Flocks of birds have endangered planes at some airports. At Little Rock National, the threat is from clouds of currency, flung like paper airplanes by Airport Director Ron Mathieu. Can the FAA control him? Little Rock city government certainly hasn’t.
Mathieu was caught last year — by the press, not his supposed superiors — forking over $40,000 of public money for a football field carpet at a private church school his son attended. When this oddity was exposed in print, Mathieu first lied to the Airport Commission, trying to cover up the expenditure as advertising, then hid behind a subordinate, Tiajuana Williams, who stepped forward and said the transaction was her responsibility and part of an Internet marketing campaign. The buck moves downward at LRNA. (Williams, who is in media relations, had first said the report of the expenditure was erroneous.)
The Arkansas Times has now learned that Williams received a 3 percent pay raise this year, bringing her up to $99,060. While other organizations, public and private, are laying off p.r. employees in a troubled economy, flackery has never been better at the Little Rock Airport. Williams also got a $3,000 bonus in 2010.
She is not the only Airport employee to get a raise or bonus or both at a time when other public employees are doing without. Deputy Executive Director Bryan Malinowski got a $5,000 bonus last year and a 3 percent pay raise this year. He now makes over $156,000.
State employees, some at poverty level, are getting no raises this year. All told, 139 Little Rock Airport employees are receiving raises, and many of them already make $100,000 or more. The payroll at LRNA looks like the one at UAMS.

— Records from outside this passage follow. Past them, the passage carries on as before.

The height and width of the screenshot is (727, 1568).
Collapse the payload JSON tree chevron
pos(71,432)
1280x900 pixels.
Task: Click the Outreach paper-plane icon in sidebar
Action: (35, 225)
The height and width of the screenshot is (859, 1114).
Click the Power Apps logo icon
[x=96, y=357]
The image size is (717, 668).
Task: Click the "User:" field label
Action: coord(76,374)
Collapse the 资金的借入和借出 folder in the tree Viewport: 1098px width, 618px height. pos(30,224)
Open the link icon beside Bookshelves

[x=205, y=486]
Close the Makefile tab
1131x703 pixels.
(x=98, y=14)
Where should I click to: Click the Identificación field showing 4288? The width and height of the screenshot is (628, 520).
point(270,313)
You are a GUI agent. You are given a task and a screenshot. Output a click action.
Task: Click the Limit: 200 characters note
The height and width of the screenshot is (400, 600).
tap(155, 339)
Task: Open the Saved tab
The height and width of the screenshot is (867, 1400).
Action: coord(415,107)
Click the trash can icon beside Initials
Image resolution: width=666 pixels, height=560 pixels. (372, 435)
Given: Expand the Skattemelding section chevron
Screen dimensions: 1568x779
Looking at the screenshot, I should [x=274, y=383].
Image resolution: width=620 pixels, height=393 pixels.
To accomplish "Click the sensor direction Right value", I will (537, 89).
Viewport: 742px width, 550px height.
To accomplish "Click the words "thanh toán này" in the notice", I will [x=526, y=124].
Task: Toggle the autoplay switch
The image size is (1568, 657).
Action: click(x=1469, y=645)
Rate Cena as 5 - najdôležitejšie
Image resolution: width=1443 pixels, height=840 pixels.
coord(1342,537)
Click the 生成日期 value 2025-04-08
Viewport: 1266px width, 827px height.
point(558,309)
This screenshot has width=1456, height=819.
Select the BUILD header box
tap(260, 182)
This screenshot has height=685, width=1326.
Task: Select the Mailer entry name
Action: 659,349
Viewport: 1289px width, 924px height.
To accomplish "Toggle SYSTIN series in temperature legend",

As the Times reported earlier, Malinowski and Mathieu combined to amass more than a quarter of a million dollars in expense-account charges over a 12-month period. First-class air travel, meals in Paris, limos — these fellows wouldn’t let Little Rock look cheap, whether Little Rock wanted to or not. Mathieu himself didn’t get a pay raise this year, the media having forced a smidgen of restraint on the Airport Commission, and is struggling to get by on only $180,000, the second highest salary of any city employee. There seems to be a lesson here — lying still pays pretty well — but it’s not one we want the youngsters to learn.